A vontade de nada é a vontade de ficção, é Platão, é vontade de outro mundo.
O homem que quer morrer já é o niilismo ativo. Aí Nietzsche faz um discurso no Assim falou Zaratustra: amo aquele que dá adeus a si mesmo, que dá adeus ao seu corpo; amo os desprezadores do corpo porque assim mais rápido eles se despedirão deste corpo e desta terra; amo todos os que são uma ponte entre o homem e o super-homem; amo aqueles que são uma gota, que serão aniquilados pelo raio do super-homem. Ou seja, já é o amor a aquele que quer morrer. Ou seja, ele está afirmando aquilo que deve morrer em nós, aquilo que faz com que nosso devir esteja perdido. É isso que ele está dizendo, enfim. Então é uma desconstrução dessa subjetividade ocidental que estamos tentando ver como se formou. No fundo vamos chegar a essa desconstrução.
Participante: É possível resgatar o devir racionalmente, assim?
Racionalmente não. A não ser que a sua razão seja uma razão espinosista.

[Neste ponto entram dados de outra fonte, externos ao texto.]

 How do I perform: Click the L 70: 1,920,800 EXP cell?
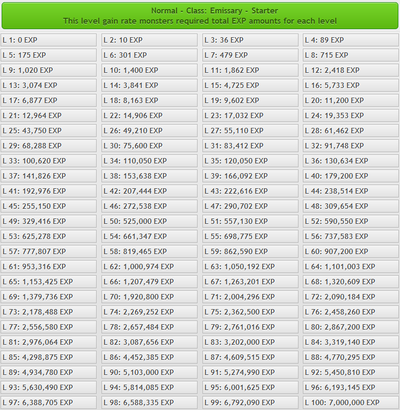(150, 297)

Participante: Isso, uma razão espinosista. Afetiva, emocional, que envolva emoção. Deste ponto de vista.
Sem dúvida, aí sim. É uma outra razão. É uma razão que é puro devir. É uma razão de relação enquanto relação. É a razão do relacional. Não a razão que vai de um termo a outro termo. É a razão da relação entre os termos, do puro relacional. É a razão que, no relacional, vê o nascimento dos termos. Essa razão sim. Aí você entra em devir, você reconquista o devir. Isso é o que Espinosa chama de noções comuns, o segundo gênero do conhecimento.
Uma poesia do D. H. Lawrence. Essa é forte.
Nãos
Lute, menino, sua luta de nada,
Vá à luta e seja homem.
Não seja um bom menino, um bom moço,
Sendo tão bom quanto você pode ser
E concordando com todas as matreiras, manhosas
Verdades que os fingidos encenam
Para se protegerem e à sua
Ávida, glutona, gulosa covardia de escolados grosseiros.
Não corresponda à queridinha que acaba
Por custar sua macheza e te fazendo pagar.
Nem à velha mãezona que orgulhosamente se gaba
De que você vai ser um dos que vão chegar.
Não conquiste opiniões valiosas, abalizadas
Opiniões valendo obrigações do Tesouro,
De homens de todo tipo; não fique devendo nada
Ao rebanho engordado para o matadouro.
Não queiras ter meninos bons, bonitinhos,
Os quais você terá de educar
Para ganhar a vida: nem meninas gostosas, uns docinhos,
Que vão achar difícil trepar.
Também não queira uma casinha, com os custos
Que você terá de aguentar
Ganhando a vida enquanto a vida se perde, e o susto
Da morte um dia vem te agarrar.
Não se deixe sugar pelo sup-superior,
Não engula a isca da cultura a chamar,
Não beba, não vire um cervejado senhor,
Aprenda, isto sim, a discriminar.
Mantenha-se inteiro e lute atento,
Empurrando aqui ou empurrando de lá,
E tendo à noite o consolador sentimento
De que um pouco de ar você fez entrar.
No chiqueiro do dinheiro esse ar renovado
Você pôs pelo buraco que na prisão pôde abrir,
Fazendo o pouco que podia, empenhado
Em que o Cristo ressuscite como forma de agir.
Isso é já a introdução ao homem que morreu. Cristo ressuscitando como forma de agir.